Tiefdruckrinne
Beim heutigen Eisheiligen-Wetterwechsel ist auch eine Tiefdruckrinne, die sich von Finnland über Süddeutschland bis nach Bayern erstreckt, mit von der Partie. Ihre Rolle wird heute im Thema des Tages genauer beleuchtet.
Mit dem heutigen Montag (11.05.2020) übernehmen die Eisheiligen bezüglich des Wetters die Regie in Deutschland. Der entsprechende Wetterwechsel hin zu deutlich niedrigeren Temperaturen ist ja schon länger angekündigt worden.
In der großräumigen Konstellation des Luftdrucks zeigt sich dabei über dem Nordatlantik ein großräumiges Hoch Namens QUIRINIUS, dem über Finnland und dem Baltikum eine mehrkernige Tiefdruckzone gegenübersteht. Die markantesten Zentren dieser Tiefdruckzone sind BRITTA, heute Mittag im Bereich der norwegisch-russischen Grenze gelegen, und AKI II, südwestlich des Weißen Meeres zu finden. Zwischen den genannten Druckzentren wird von den Eisheiligen - nomen est omen - Luft polaren Ursprungs nach Deutschland geführt.
Bezüglich AKI muss erwähnt werden, dass es natürlich so ist, dass, wer "zwei" sagt, auch "eins" gesagt haben muss. Entsprechend gibt es auch ein Tief AKI I, und dieses wird heute Mittag über dem Süden Bayerns erwartet. Dabei sind die beiden "AKIs" durch eine Tiefdruckrinne verbunden, die sich in einem weiten Bogen über das Baltikum und das östliche Mitteleuropa bis ins besagte Südbayern zieht. Dort ist aber nicht Schluss, sondern die Rinne lässt sich weiter über Frankreich hinweg bis vor die Küste Portugals verfolgen (Tief DOREEN).
Tiefdruckrinnen fungieren oftmals als Luftmassengrenzen bzw. Frontalzonen. Das heißt nichts anderes, als dass auf den beiden Seiten einer Tiefdruckrinne meistens Luftmassen mit unterschiedlichem Charakter zu finden sind (z.B. feucht und trocken oder warm und kalt). Schaut man sich aber die heutige Entwicklung im Detail an, so zeigt sich der Wetterablauf doch etwas untypisch. Das liegt daran, dass die von Norden hereinschwenkende Front nicht in der Tiefdruckrinne zu finden ist, sondern etwas nördlicher liegt.

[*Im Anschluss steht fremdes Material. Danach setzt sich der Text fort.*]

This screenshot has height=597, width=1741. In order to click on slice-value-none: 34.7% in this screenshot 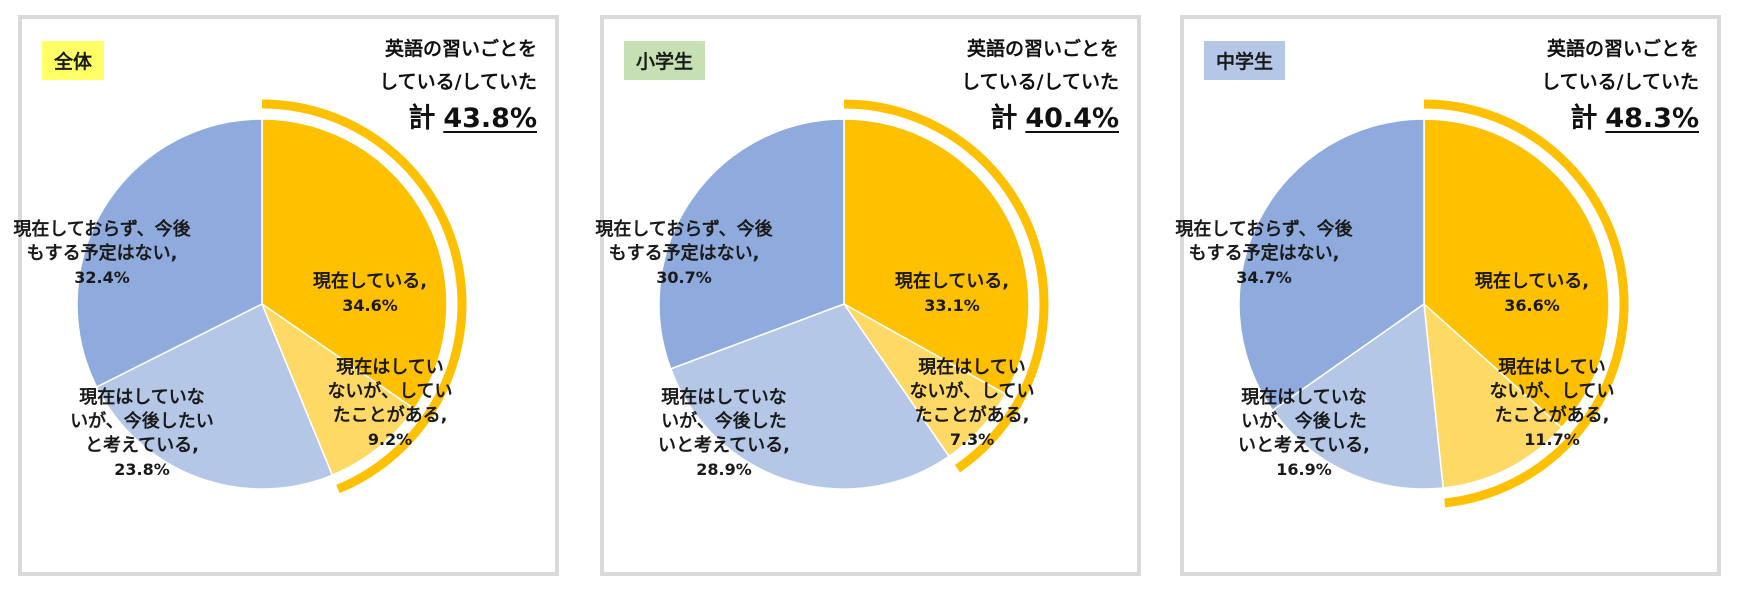, I will do `click(1264, 278)`.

Und diese Lage hat durchaus ihre Berechtigung. Das zeigt ein Blick auf die Bodenanalysekarte von heute Morgen, 6 Uhr UTC (8 Uhr MESZ, https://www.dwd.de/DE/wetter/thema_des_tages/2020/5/11.html). Dort kann man an den aktuellen Temperaturwerten (Zahlen) erkennen, dass die Front (rot-blaue Linie, von Nordbaden über Oberfranken bis zur Neiße ausgerichtet) kühle Luft über dem Norden und der Mitte Deutschlands von deutlich wärmerer Luft über dem Süden Deutschlands, aber auch über Österreich und Tschechien, trennt. Die Rinne verläuft dagegen weiter südlich, etwa vom französischen Zentralmassiv kommend über den Genfer See, den Bodensee und das Passauer Land weiter nach Nordosten. Dort ist auch der regional tiefste Druck zu finden (schwarzes "T" recht genau über dem Bodensee).
Für das heutige Wetter ist aber noch ein weiterer Charakter der Tiefdruckrinne von Bedeutung. Da die Atmosphäre bemüht ist, Druckunterschiede auszugleichen, strömt die Luft von beiden Seiten in die Tiefdruckrinne hinein. Eine solche Konstellation nennt man "konvergent". In der Bodenanalysekarte ist entsprechend auch eine "Konvergenzlinie" (orange) eingezeichnet, die, leicht mäandrierend, den Bereich der stärksten Konvergenz andeutet. Da die zusammenströmende Luft zum Aufsteigen gezwungen wird, kommt es in der Tiefdruckrinne zu Hebungsprozessen.
Letzteres wäre nicht weiter problematisch, wenn die Luftmasse in der Tiefdruckrinne kühl und trocken wäre. So ist es aber nicht. Vielmehr handelt es sich um warme und feuchte Luft, in der es, insbesondere durch die angedeutete konvergente Bodenströmung, zu Schauern und lokal auch zu kräftigen Gewittern kommen kann.
Somit ist das Wetter dort zwar noch nicht nass-kalt, aber trotzdem - zumindest lokal -ungemütlich.